2 Responses to Bob Iger Didn’t Say Much About ESPN That We Didn’t Already Know

  1. The marketing aspect of a separate ESPN subscription is the one thing left out of the discussion. There are multiple questions:

    1. Will people be willing to go to one provider, like Sling, or Apple TV, to get ESPN separately, or will they want their sub on their own terms? I think the latter, despite the fact that it does create infrastructure issues, as you cite. And Sling has some 1 million sub limit before contracts get reset and they’ll have to renegotiate a higher fee to carry ESPN, etc., so I don’t think there’s a serious hope for a cable company by proxy via the Internet.

    2. Will people want a “sports bundle” like ESPN, plus the ancillary carriers, and pay extra? This is where the numbers get fuzzy. Assuming the 35% of 117 million households would pay for a separate ESPN, as per the poll you mentioned, that gives a figure of 40 million potential subscribers, as a future ceiling.

    ESPN is looking at about 6 billion dollars in costs per year(?). So, what’s the break even price point in the latter half of the decade? Let’s say with rounding, $14.99/month, so $20 is a reasonable price point, but that’s only one “bundler”. You’ve got everyone else, Fox, NBC, Turner, CBS, all wanting some too. With sports spread around so many networks, a reasonable sports-only package, either streaming, on TV, or combined, would be about $60-70/month, in order to satisfy the contracts & revenue “requirements” of the leagues, etc.. This also assumes that entertainment/reality-TV operators, like Discovery, will just fold their tents, and not fight hard for their piece of the pie. The sports carriers will have to go all-online to make this happen.

    Then, will that figure pass muster in households, especially when a household looks at its entertaiment/Netflix budget at $13/month? Or will people say, “the sports industry needs to make do with less, and split this up, I don’t want to pay hundreds of dollars on what I don’t watch, and what’s on broadcast and OTT is enough for me”? Again, I think the latter, as customers are tired of bundles, in general, given economic realities. I think you’re optimistic in terms of the amount of money TV customers are going to be willing to keep flowing into sports, even in the medium-term.

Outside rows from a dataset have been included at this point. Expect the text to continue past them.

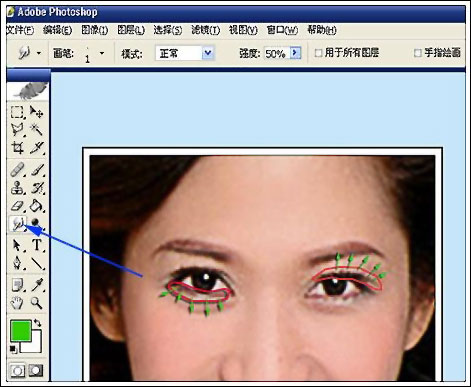The image size is (471, 387).
Task: Click the green foreground color swatch
Action: tap(21, 330)
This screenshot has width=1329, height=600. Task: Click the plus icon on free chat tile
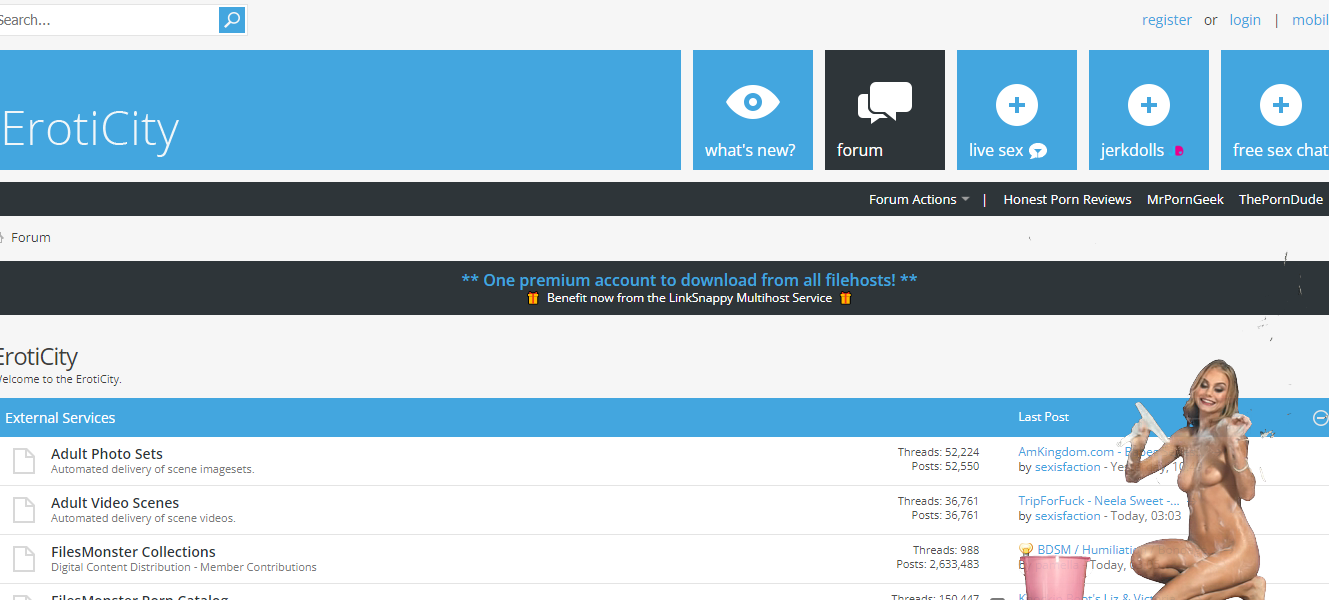tap(1280, 105)
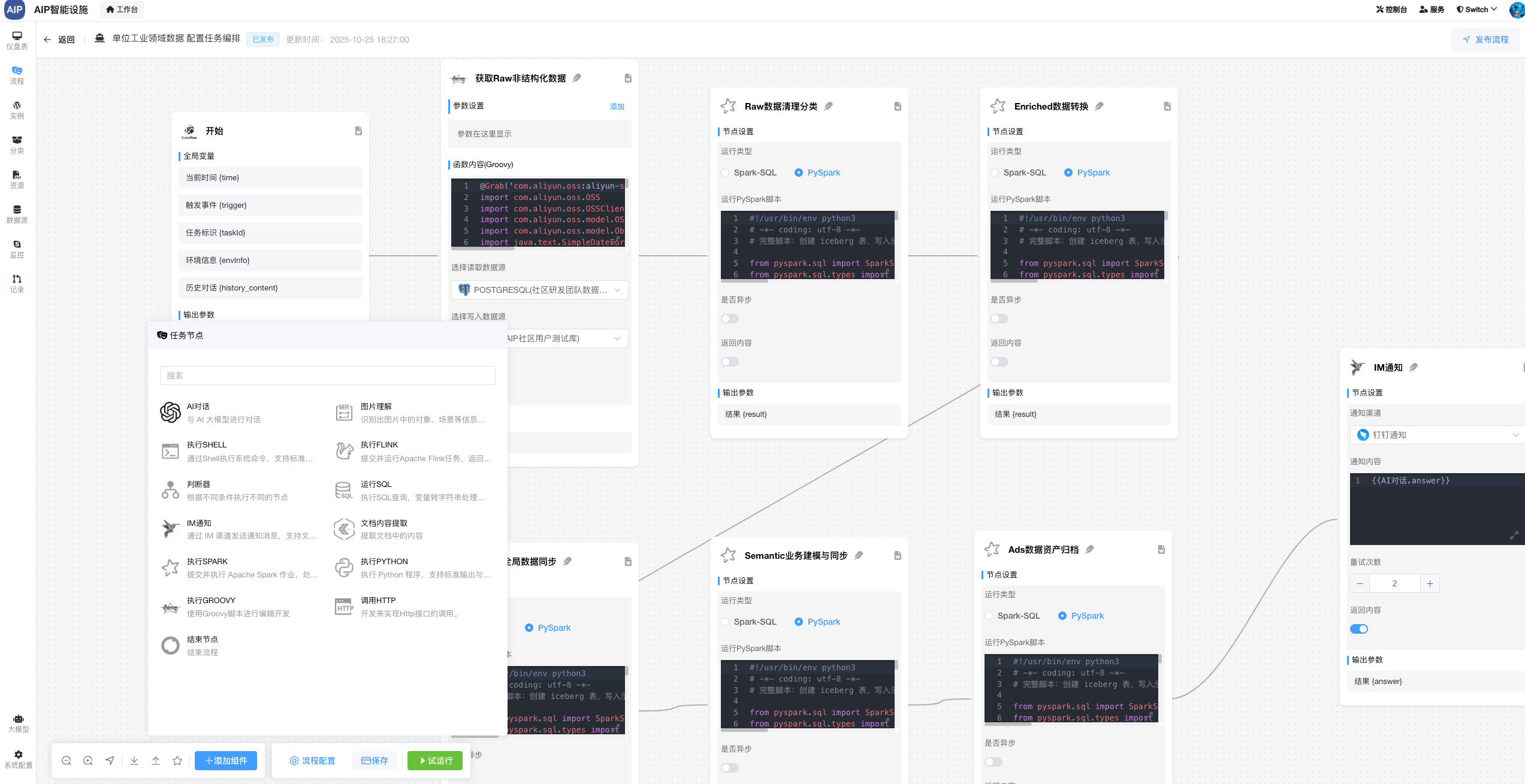The image size is (1525, 784).
Task: Click the 添加 link in 参数设置
Action: click(617, 107)
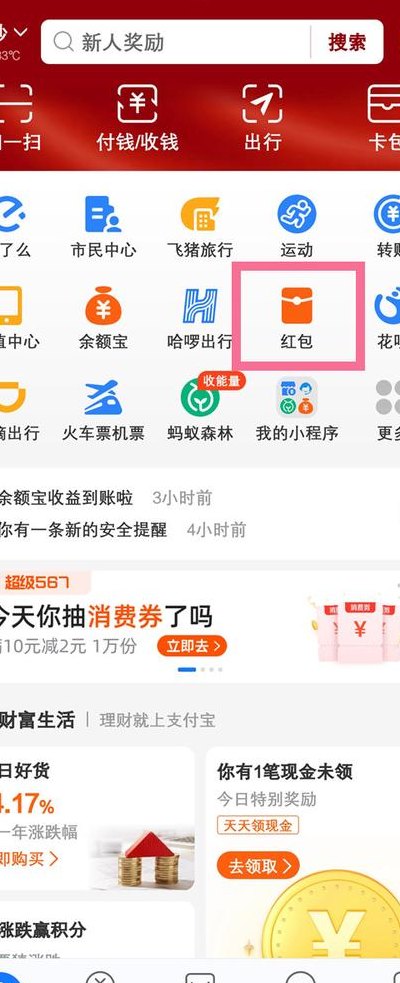Open 蚂蚁森林 with 收能量 badge
400x983 pixels.
pos(200,409)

    3. Will the leagues strike out on their own to do OTT? They’re already starting to do so, with the NFL streaming a game this year, and the NHL joining MLBAM. I think they’ll end up streaming as much as contractually possible, especially for games only broadcasted regionally, as those local contracts expire (before the national ones do). This alternative helps with question 2, as the leagues & conferences can split the difference between the two alternatives, by offering low-priced streaming of only events a given customer is interested in, thus maximizing their revenue versus the second alternative above.

    Finally, I think your numbers are optimistic, rather than pessimistic. As ESPN gets grabby with their remaining customers, the anger will grow quickly. I also believe that the ESPN brand is toxic in households, outside of the “man of the house”, and will have to do a lot of personal brand building with customers. Just shoving another Yankees-Sox game down people’s throats isn’t going to help. So, I don’t think the hyperbole on other sites is totally unwarranted. The history of industries in this country are filled with stories of an avalanche effect, where alternatives start slow, reach a tipping point, customers bail quickly, and old industries are buried.